L.Ferrari : "Il m'a fallu du cran pour résister à la pression"
Dans un entretien accordé à L'Express, Laurence Ferrari revient sur ses 15 derniers mois à la tête du journal de 20 heures de TF1. La journaliste est notamment interrogée sur son image, qui a fortement évolué depuis son retour à TF1 l'été 2008, deux saisons après avoir présenté avec succès Dimanche + sur Canal+.

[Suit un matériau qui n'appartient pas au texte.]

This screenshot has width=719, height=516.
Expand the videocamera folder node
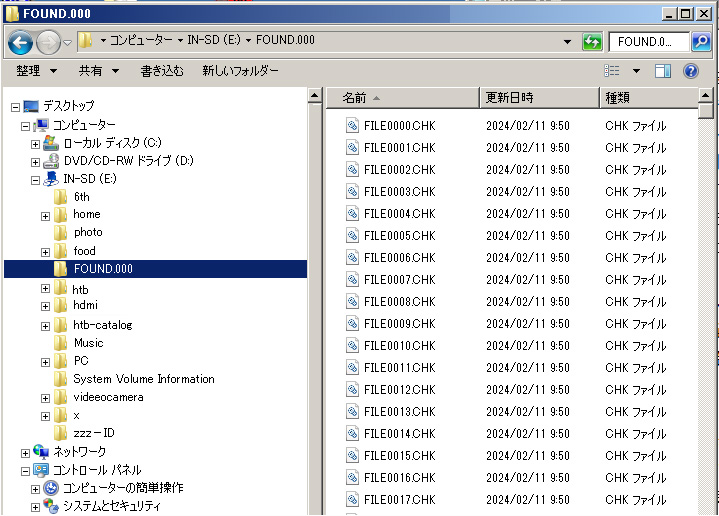tap(46, 398)
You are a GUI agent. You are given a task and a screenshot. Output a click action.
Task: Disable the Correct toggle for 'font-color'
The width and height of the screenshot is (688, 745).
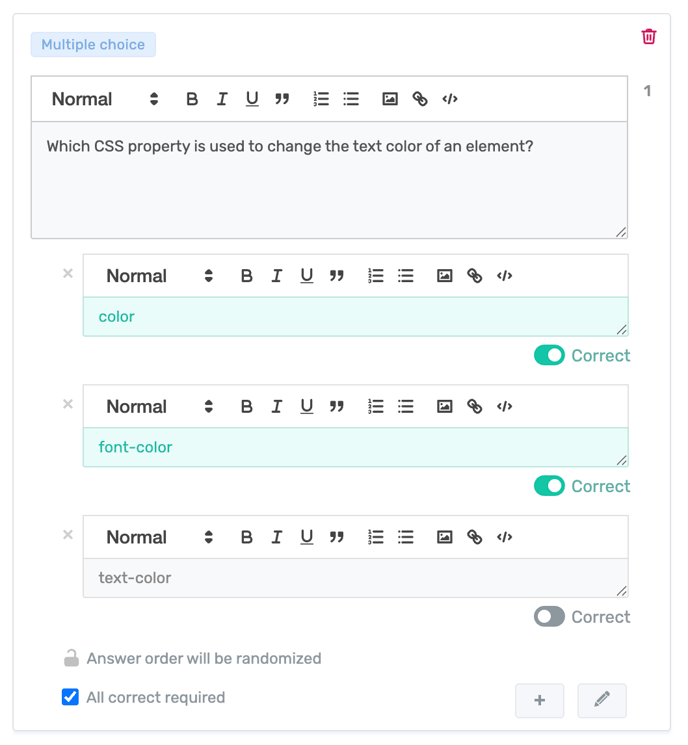point(549,486)
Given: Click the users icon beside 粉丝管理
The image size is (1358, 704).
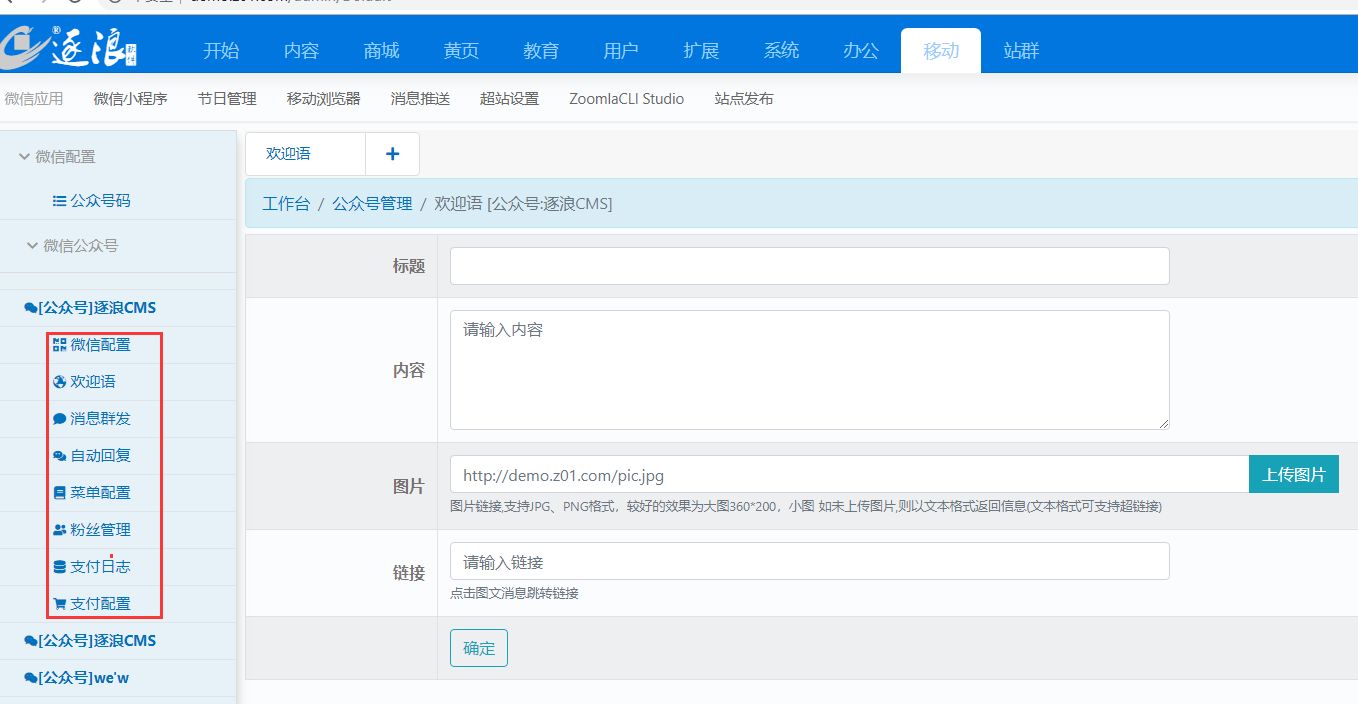Looking at the screenshot, I should (59, 530).
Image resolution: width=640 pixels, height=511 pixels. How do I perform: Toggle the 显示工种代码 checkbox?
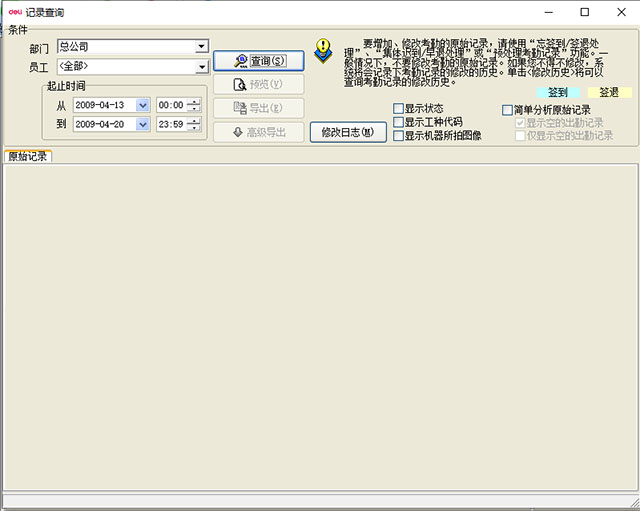click(399, 122)
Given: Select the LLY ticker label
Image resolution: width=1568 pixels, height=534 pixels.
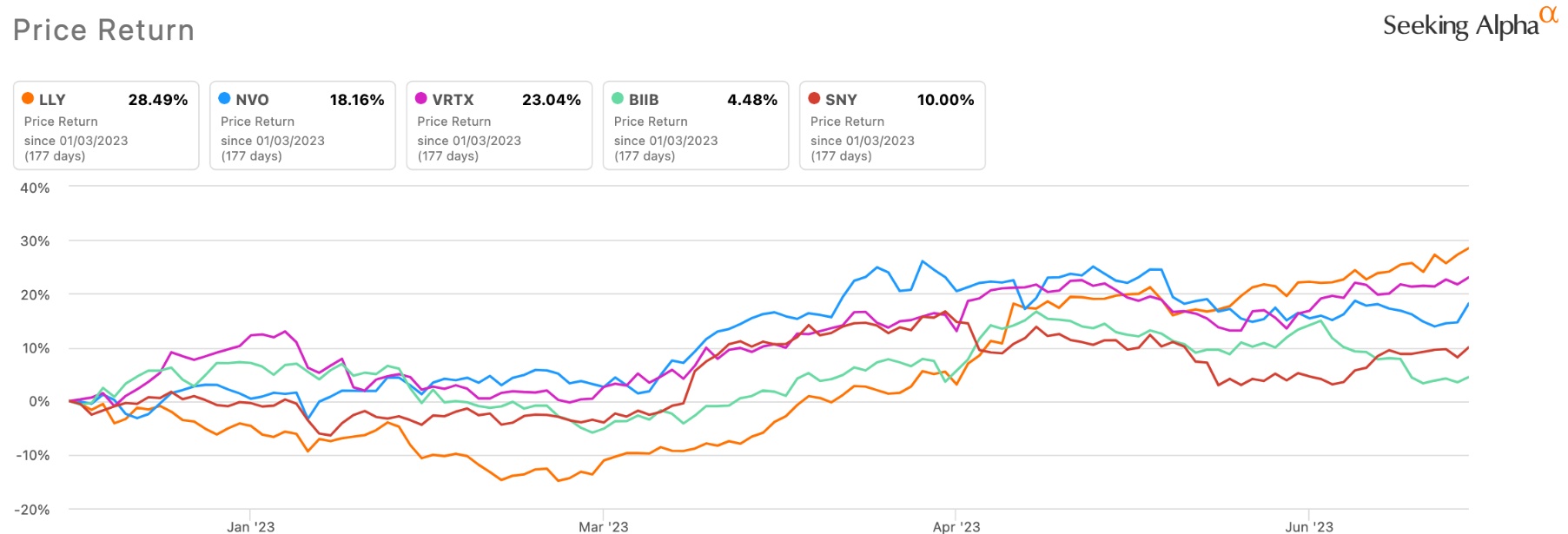Looking at the screenshot, I should point(52,100).
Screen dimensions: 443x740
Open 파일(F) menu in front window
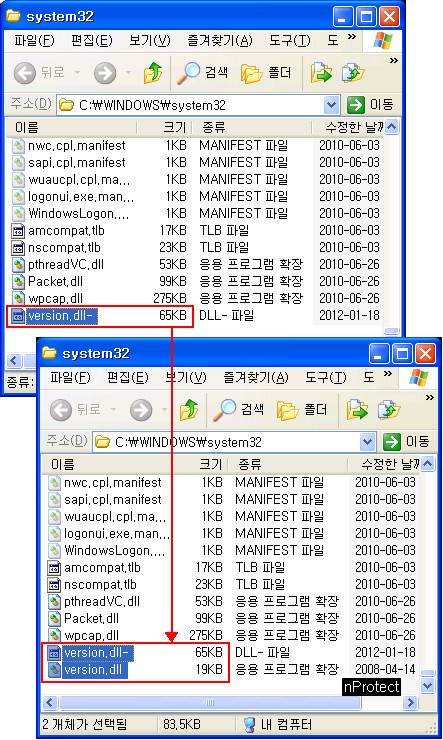tap(70, 378)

« Cela fait 20 ans que je fais ce métier. J'ai roulé ma bosse. Mais dès lors que vous posez un pied au journal de 20 heures d'une chaîne comme TF1, croyez-moi, tout s'efface. Ce journal vous happe, oblitère votre passé et vous projette dans le vide. D'un jour à l'autre, ce qui faisait votre notoriété, ou votre image glamour, ne vaut plus un sou : vous démarrez de rien. Evidemment que le poids de TF1 et l'attraction qu'elle suscite constituent une pression considérable. Evidemment que le 20 heures n'est pas un exercice anodin. Si l'on me voit plus figée, plus tendue qu'auparavant, c'est que l'information que je dispense est souvent anxiogène, parfois écrasante », explique la journaliste, qui précise que jamais elle n'a « pensé lâcher », même au plus fort de la polémique avec PPDA.
« (C'était) terrible et forcément handicapant. On m'a regardée comme celle qui avait tué le père, le père étant l'icône, en place depuis 20 ans, l'intouchable. J'ai eu beau dire que la décision de son départ avait été prise bien avant que le PDG de TF1 ne m'approche, rien n'y a fait : j'étais dans la peau de l'usurpatrice (...) Je me suis sentie cernée. Oui, il m'a fallu un peu de cran pour résister à la pression médiatique », ajoute la présentatrice, qui affirme ne guère se soucier des sondages de popularité qui la boudent. « Ce ne sont pas les sondages, fluctuants je le sais, qui guident ma démarche : ils n'ont jamais été un moteur pour moi (...) Je ne fais pas ce métier pour être populaire ».